# Written task
Could you copy out the rows below word for word, keeping every line but leaving out the pictures?

# Provided data
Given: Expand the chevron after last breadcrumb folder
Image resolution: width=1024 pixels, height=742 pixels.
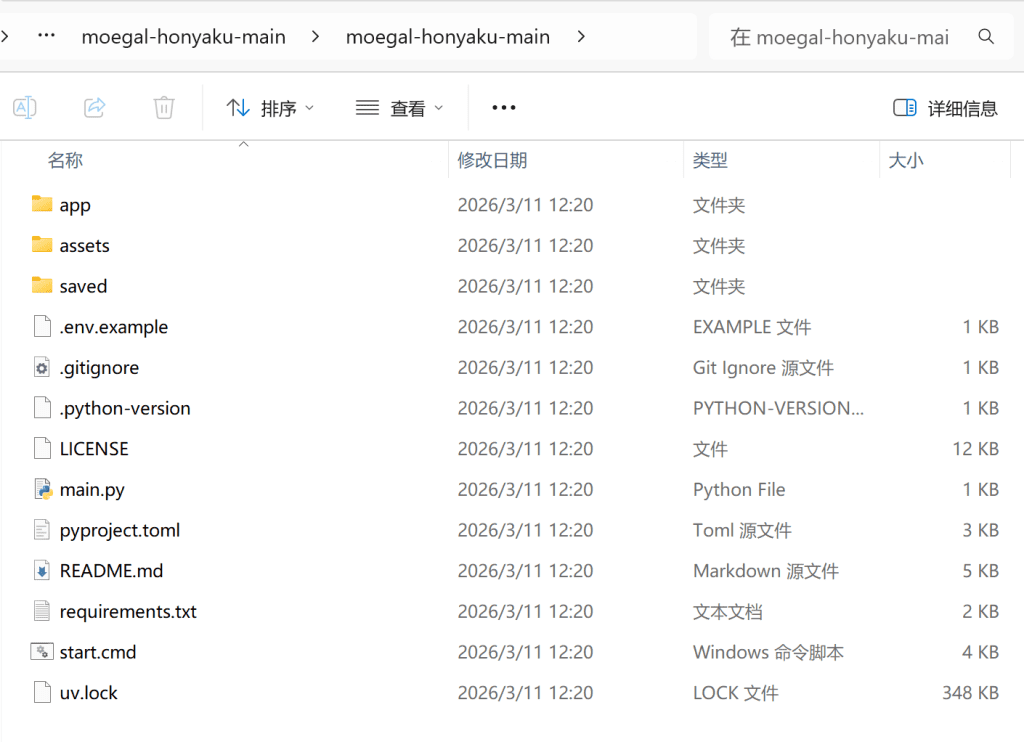Looking at the screenshot, I should (581, 37).
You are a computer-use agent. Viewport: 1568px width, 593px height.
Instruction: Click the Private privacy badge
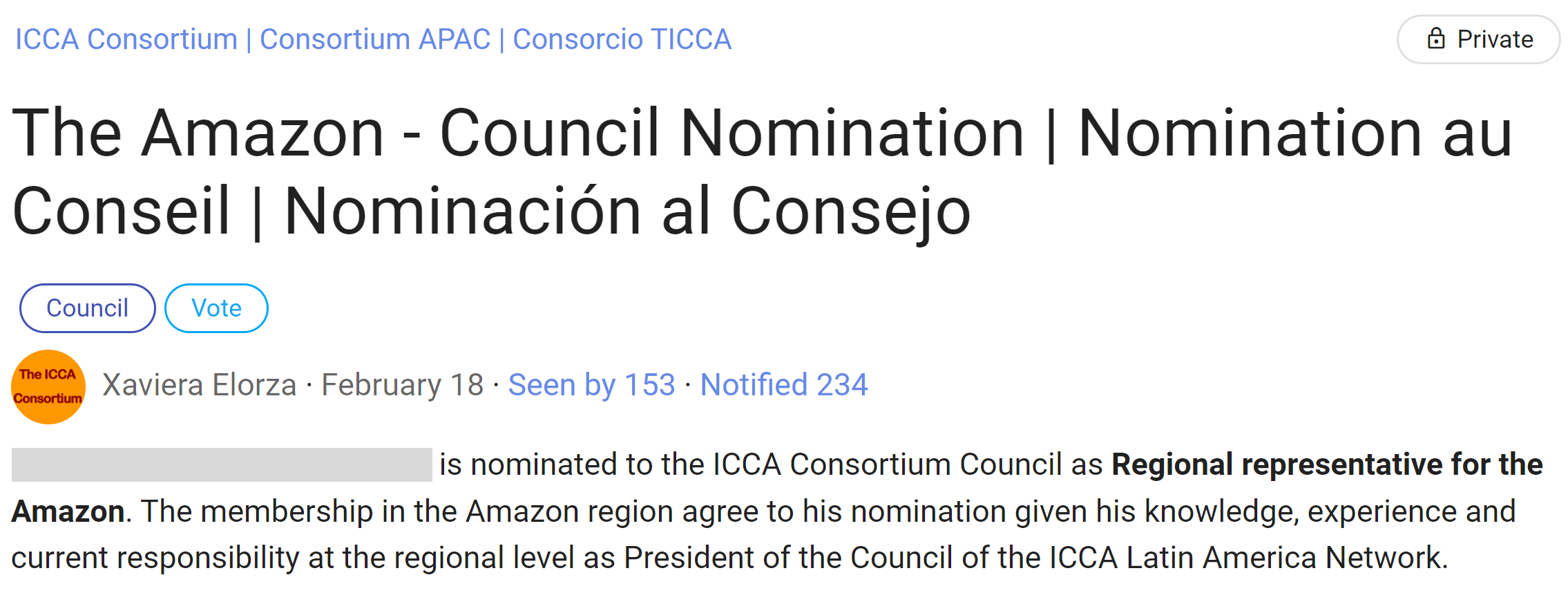1478,39
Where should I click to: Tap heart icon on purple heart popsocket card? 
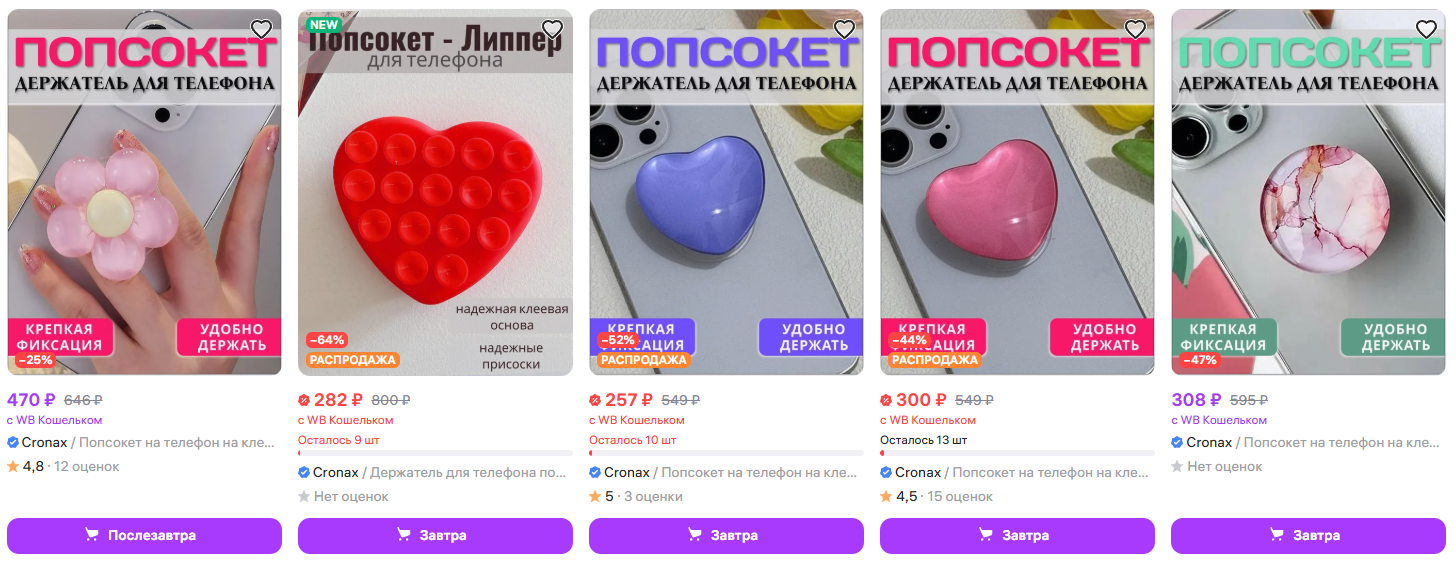844,29
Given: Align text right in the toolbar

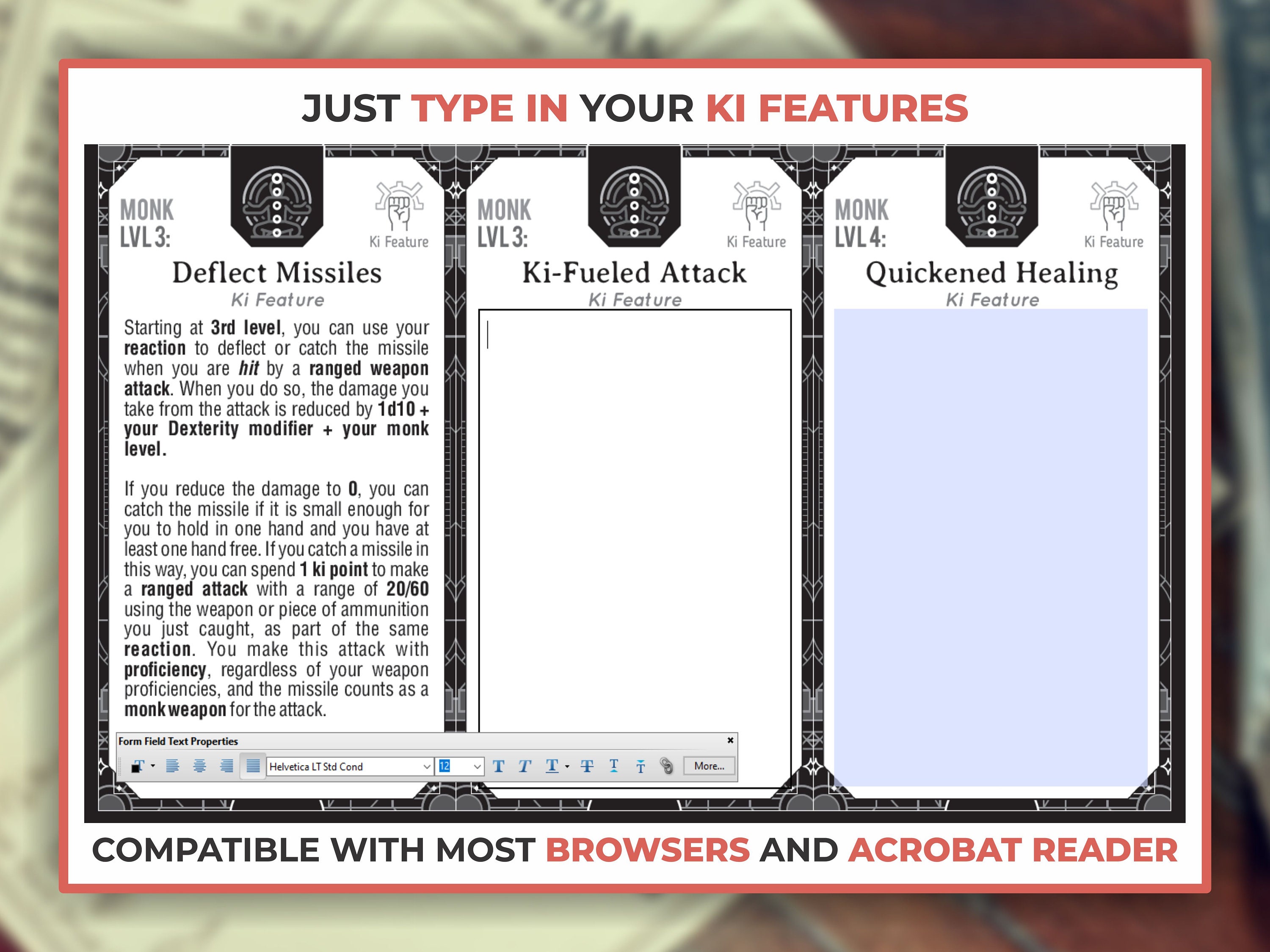Looking at the screenshot, I should point(227,765).
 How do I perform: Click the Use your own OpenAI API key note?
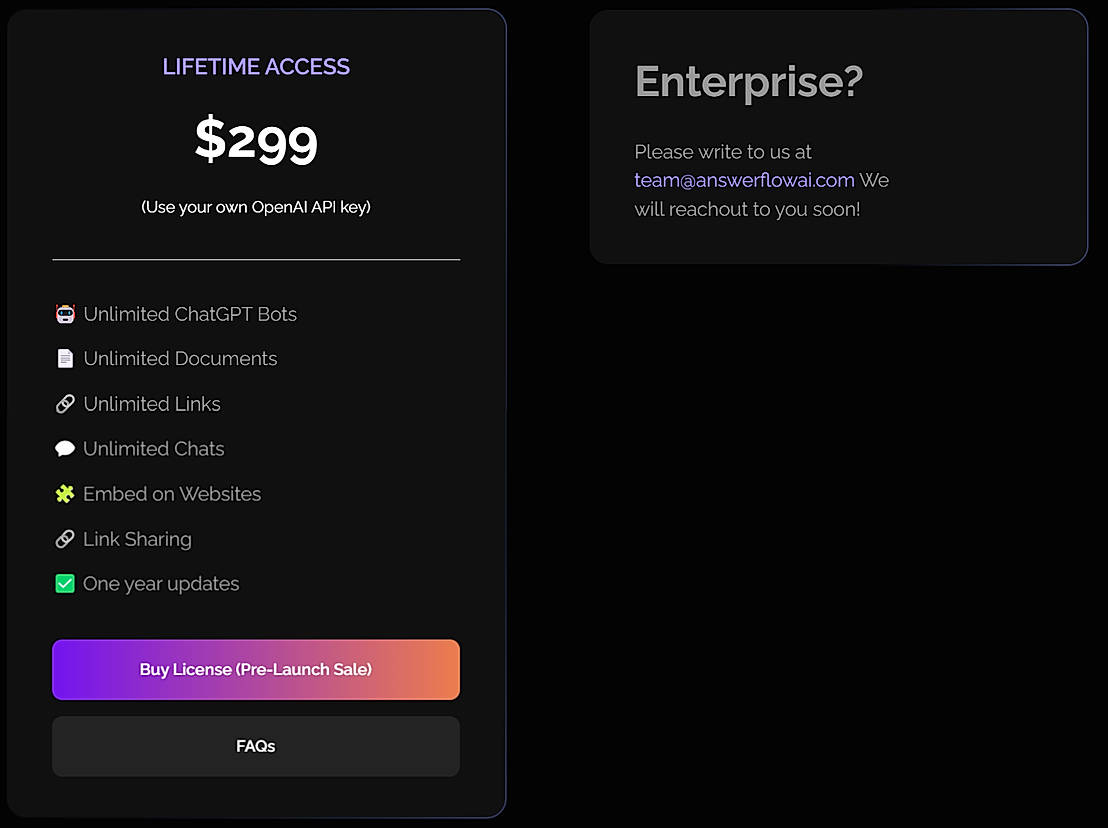(x=256, y=208)
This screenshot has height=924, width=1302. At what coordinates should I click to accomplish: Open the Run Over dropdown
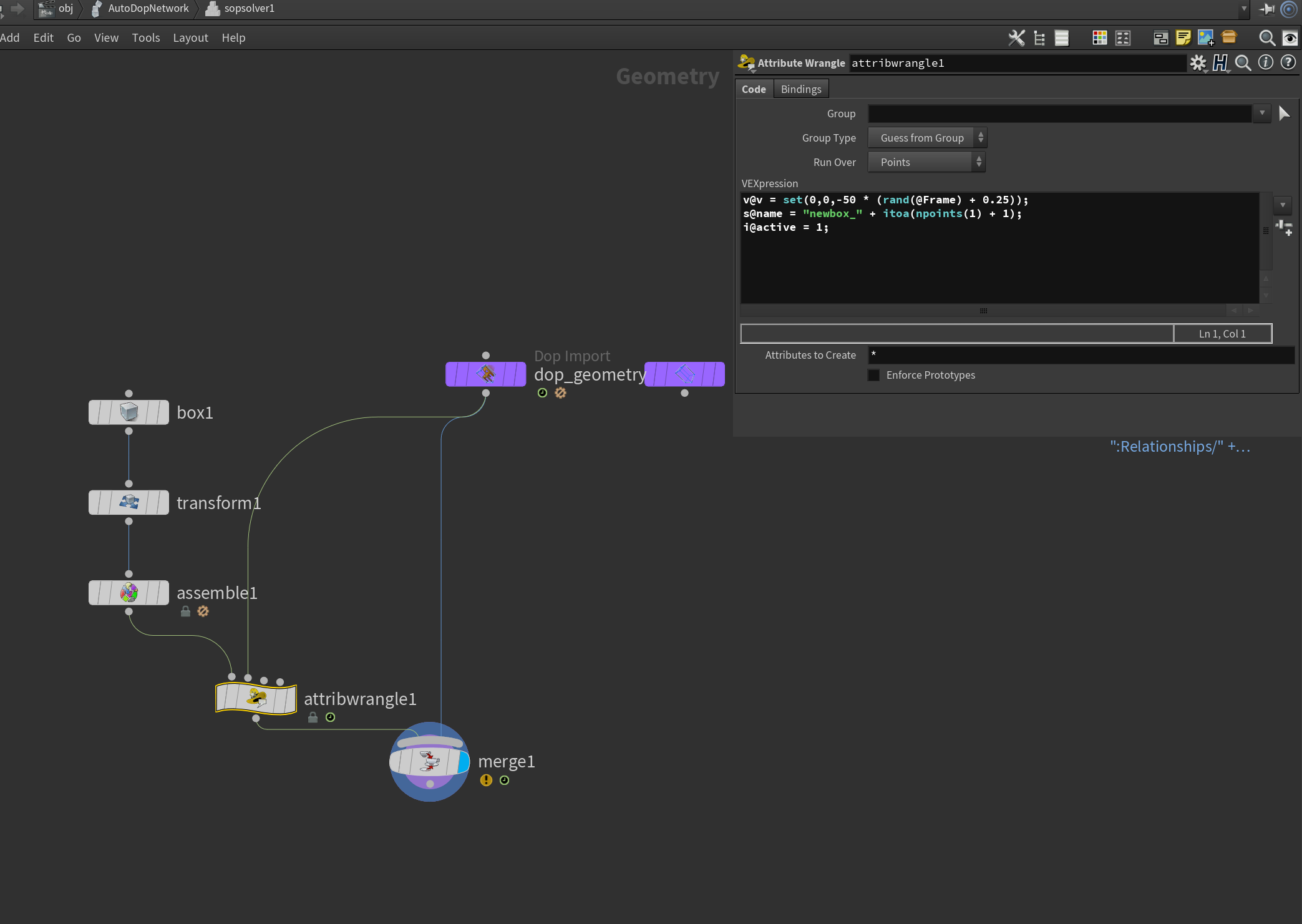[926, 162]

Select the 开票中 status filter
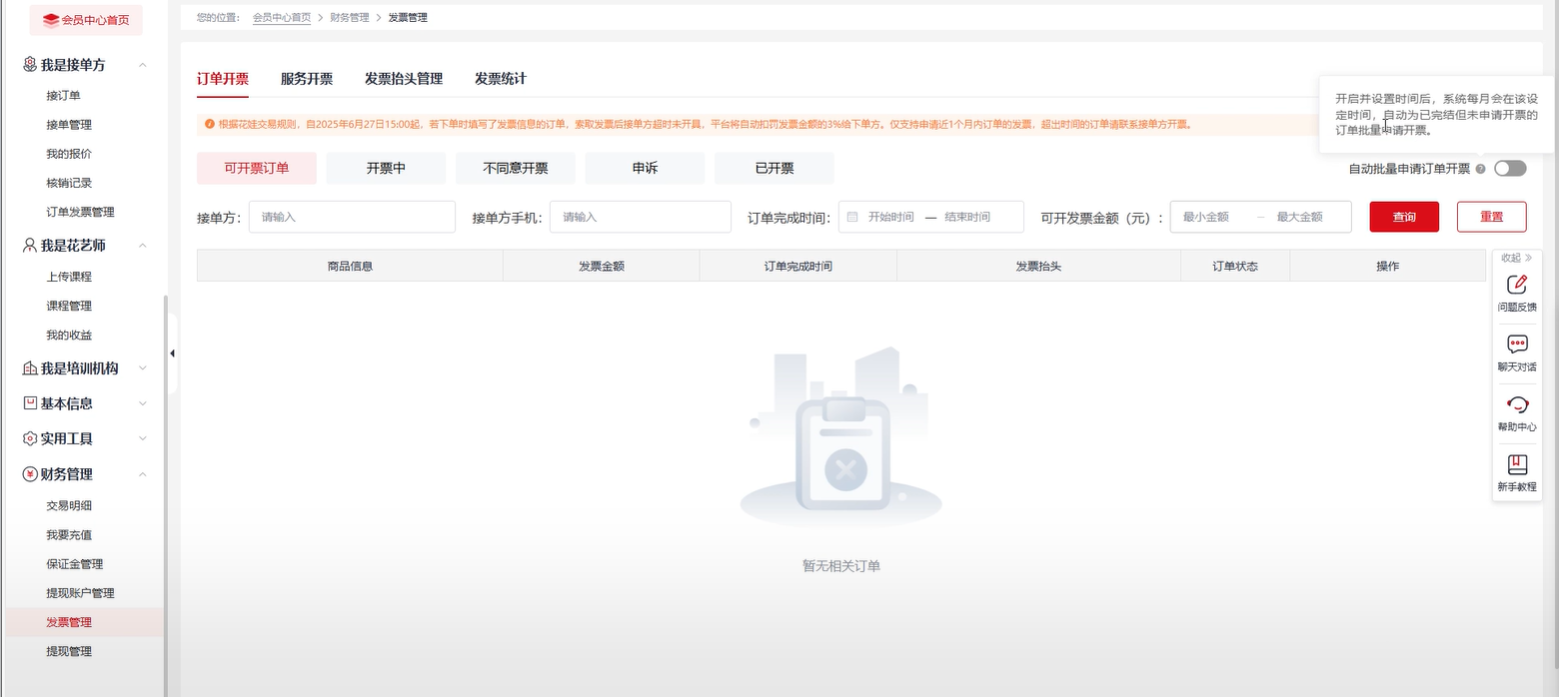[x=386, y=169]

# Solution to the exercise
Given: Expand the chevron after last breadcrumb folder
Image resolution: width=1024 pixels, height=742 pixels.
Looking at the screenshot, I should (581, 37).
You are a computer-use agent. Viewport: 1568px width, 593px height.
Instruction: Click the Private privacy badge
1478,39
Where should I click to: Tap heart icon on purple heart popsocket card? 
844,29
Given: Align text right in the toolbar

Looking at the screenshot, I should point(227,765).
 How do I perform: Click the Use your own OpenAI API key note?
(x=256, y=208)
This screenshot has height=924, width=1302. At what coordinates should I click to accomplish: Open the Run Over dropdown
[926, 162]

Select the 开票中 status filter
[x=386, y=169]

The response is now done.